『TensorFlow』SSD源碼學習_其一:論文及開源項目文檔介紹
『TensorFlow』SSD源碼學習_其二:基於VGG的SSD網絡前向架構
『TensorFlow』SSD源碼學習_其四:數據介紹及TFR文件生成
『TensorFlow』SSD源碼學習_其五:TFR數據讀取&數據預處理
為了加深理解,我對SSD項目進行了復現,基於原版,有按照自己理解的修改,
項目見github:SSD_Realization_TensorFlow、SSD_Realization_MXNet
構建思路按照訓練主函數的步驟順序,文末貼了出來,下面我們按照這個順序簡要介紹一下各個流程的重點,想要詳細了解的建議看一看之前的解讀源碼的對應篇章(tf),或者看看李沐博士的ssd介紹視頻(雖然不太詳細,不過結合講義思路很清晰,參見:『MXNet』第十彈_物體檢測SSD)。
一、重點說明
SSD架構主要有四個部分,網絡設計、搜索框設計、學習目標處理、損失函數實現。
網絡設計
重點在於正常前向網絡中挑選出的特征層分別添加兩個卷積出口:分類和回歸出口,用於對應后面的每個搜索框的各個類別得分、以及4個坐標值。
搜索框設計
對應網絡的特征層:每個層有若干搜索框,我們需要搜索框位置形狀信息。對於tf版本我們保存了每個框的中心點以及HW信息,而mx版本我們保存的是左上右下兩個的4個坐標數值,mx更為直觀,但是tf版本節省空間:一組框對應同一個中心點,不過搜索框信息量不大,b無傷大雅。
學習目標處理
個人感覺最為繁瑣,我們需要的的信息包含(此時已經獲得了):一組搜索框(實際上指的是全部搜索框的n4個坐標值),圖片的label、圖片的真實框坐標(對應label數目4),我們需要的就是找到搜索框和真是圖片的標簽聯系,
獲取:
每個搜索框對應的分類(和哪個真實框的IOU最大就選真實框的類別標注給該搜索,也就是說會出現大量的0 class搜索框)
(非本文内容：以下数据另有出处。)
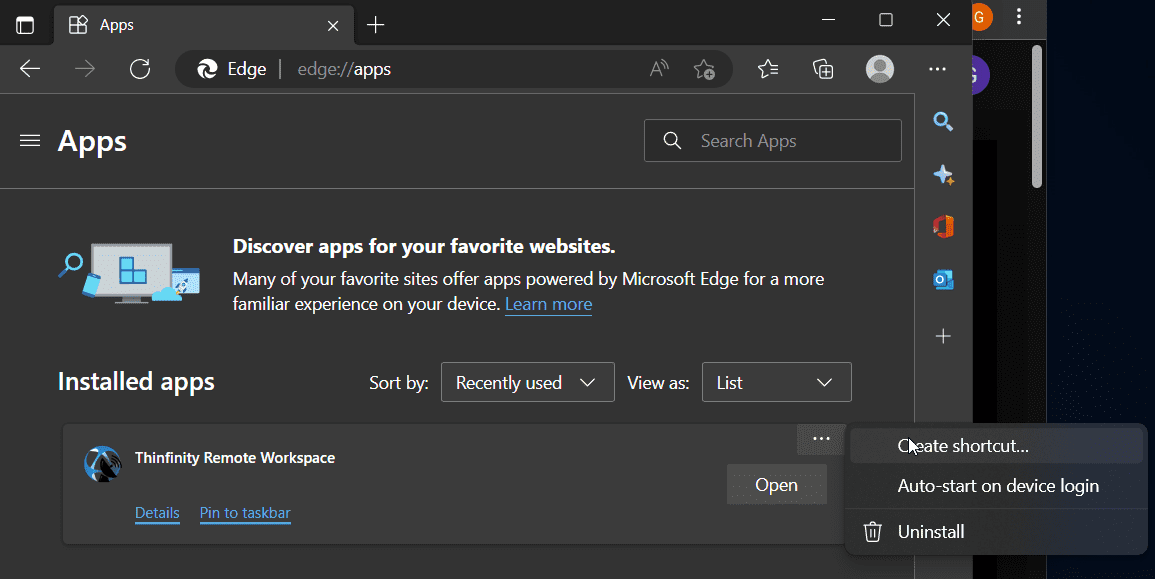Open sidebar Search with the magnifier icon

[943, 121]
每個搜索框的坐標的回歸目標(同上的尋找方法,空位也為0)
負類掩碼,雖然每張圖片里面通常只有幾個標注的邊框,但SSD會生成大量的錨框。可以想象很多錨框都不會框住感興趣的物體,就是說跟任何對應感興趣物體的表框的IoU都小於某個閾值。這樣就會產生大量的負類錨框,或者說對應標號為0的錨框。對於這類錨框有兩點要考慮的:
1、邊框預測的損失函數不應該包括負類錨框,因為它們並沒有對應的真實邊框
2、因為負類錨框數目可能遠多於其他,我們可以只保留其中的一些。而且是保留那些目前預測最不確信它是負類的,就是對類0預測值排序,選取數值最小的哪一些困難的負類錨框
所以需要使用掩碼,抑制一部分計算出來的loss。
損失函數
可講的不多,按照公式實現即可,重點也在上一步計算出來的掩碼處理損失函數值一步。
二、MXNet訓練主函數
if __name__ == '__main__':
batch_size = 4
ctx = mx.cpu(0)
# ctx = mx.gpu(0)
# box_metric = mx.MAE()
cls_metric = mx.metric.Accuracy()
ssd = ssd_mx.SSDNet()
ssd.initialize(ctx=ctx) # mx.init.Xavier(magnitude=2)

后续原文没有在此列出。